[Stored records]
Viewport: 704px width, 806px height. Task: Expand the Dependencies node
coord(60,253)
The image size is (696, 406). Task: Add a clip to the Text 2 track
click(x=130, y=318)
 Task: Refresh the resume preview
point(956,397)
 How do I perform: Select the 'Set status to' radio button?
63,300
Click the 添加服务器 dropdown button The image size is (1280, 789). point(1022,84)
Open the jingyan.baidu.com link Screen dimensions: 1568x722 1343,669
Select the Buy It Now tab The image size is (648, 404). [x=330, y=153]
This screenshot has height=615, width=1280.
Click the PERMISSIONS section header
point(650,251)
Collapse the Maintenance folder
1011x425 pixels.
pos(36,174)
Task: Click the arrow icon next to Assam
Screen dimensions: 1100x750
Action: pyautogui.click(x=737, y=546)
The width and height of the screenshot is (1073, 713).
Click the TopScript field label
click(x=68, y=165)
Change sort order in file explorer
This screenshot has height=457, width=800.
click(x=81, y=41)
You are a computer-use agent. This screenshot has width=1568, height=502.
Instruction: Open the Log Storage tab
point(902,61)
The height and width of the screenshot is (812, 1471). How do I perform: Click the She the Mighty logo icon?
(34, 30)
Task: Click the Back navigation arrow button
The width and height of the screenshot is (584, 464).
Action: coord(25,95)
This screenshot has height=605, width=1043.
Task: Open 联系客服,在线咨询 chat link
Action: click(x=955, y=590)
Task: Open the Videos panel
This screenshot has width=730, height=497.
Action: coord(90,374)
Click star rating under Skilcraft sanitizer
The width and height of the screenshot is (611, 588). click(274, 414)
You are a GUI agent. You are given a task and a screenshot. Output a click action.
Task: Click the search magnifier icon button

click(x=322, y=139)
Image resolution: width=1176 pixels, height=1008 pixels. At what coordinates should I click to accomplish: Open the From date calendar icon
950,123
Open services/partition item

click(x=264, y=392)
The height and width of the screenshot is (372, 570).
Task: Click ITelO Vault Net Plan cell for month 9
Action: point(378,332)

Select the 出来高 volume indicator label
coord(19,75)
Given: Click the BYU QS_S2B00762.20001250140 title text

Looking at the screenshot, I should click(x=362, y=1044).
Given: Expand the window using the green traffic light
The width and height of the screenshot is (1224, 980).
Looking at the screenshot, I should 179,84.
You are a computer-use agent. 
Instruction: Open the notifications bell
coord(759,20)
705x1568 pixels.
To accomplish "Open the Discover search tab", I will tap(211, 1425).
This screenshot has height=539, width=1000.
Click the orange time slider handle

● What to do: All of the data must be written out again, exactly as it stands.

● Your response:
Viewport: 704px width, 806px height. Task: Expand the Dependencies node
coord(60,253)
The image size is (696, 406). Task: Add a clip to the Text 2 track
click(x=130, y=318)
 Task: Refresh the resume preview
point(956,397)
 How do I perform: Select the 'Set status to' radio button?
63,300
Click the 添加服务器 dropdown button The image size is (1280, 789). point(1022,84)
Open the jingyan.baidu.com link Screen dimensions: 1568x722 1343,669
Select the Buy It Now tab The image size is (648, 404). [x=330, y=153]
This screenshot has height=615, width=1280.
Click the PERMISSIONS section header
point(650,251)
Collapse the Maintenance folder
1011x425 pixels.
pos(36,174)
Task: Click the arrow icon next to Assam
Screen dimensions: 1100x750
Action: pyautogui.click(x=737, y=546)
The width and height of the screenshot is (1073, 713).
Click the TopScript field label
click(x=68, y=165)
Change sort order in file explorer
This screenshot has height=457, width=800.
click(x=81, y=41)
You are a computer-use agent. This screenshot has width=1568, height=502.
Instruction: Open the Log Storage tab
point(902,61)
The height and width of the screenshot is (812, 1471). How do I perform: Click the She the Mighty logo icon?
(34, 30)
Task: Click the Back navigation arrow button
The width and height of the screenshot is (584, 464).
Action: coord(25,95)
This screenshot has height=605, width=1043.
Task: Open 联系客服,在线咨询 chat link
Action: click(x=955, y=590)
Task: Open the Videos panel
This screenshot has width=730, height=497.
Action: coord(90,374)
Click star rating under Skilcraft sanitizer
The width and height of the screenshot is (611, 588). click(274, 414)
You are a GUI agent. You are given a task and a screenshot. Output a click action.
Task: Click the search magnifier icon button

click(x=322, y=139)
Image resolution: width=1176 pixels, height=1008 pixels. At what coordinates should I click to accomplish: Open the From date calendar icon
950,123
Open services/partition item

click(x=264, y=392)
The height and width of the screenshot is (372, 570).
Task: Click ITelO Vault Net Plan cell for month 9
Action: point(378,332)

Select the 出来高 volume indicator label
coord(19,75)
Given: Click the BYU QS_S2B00762.20001250140 title text

Looking at the screenshot, I should click(x=362, y=1044).
Given: Expand the window using the green traffic light
The width and height of the screenshot is (1224, 980).
Looking at the screenshot, I should 179,84.
You are a computer-use agent. 
Instruction: Open the notifications bell
coord(759,20)
705x1568 pixels.
To accomplish "Open the Discover search tab", I will tap(211, 1425).
This screenshot has height=539, width=1000.
Click the orange time slider handle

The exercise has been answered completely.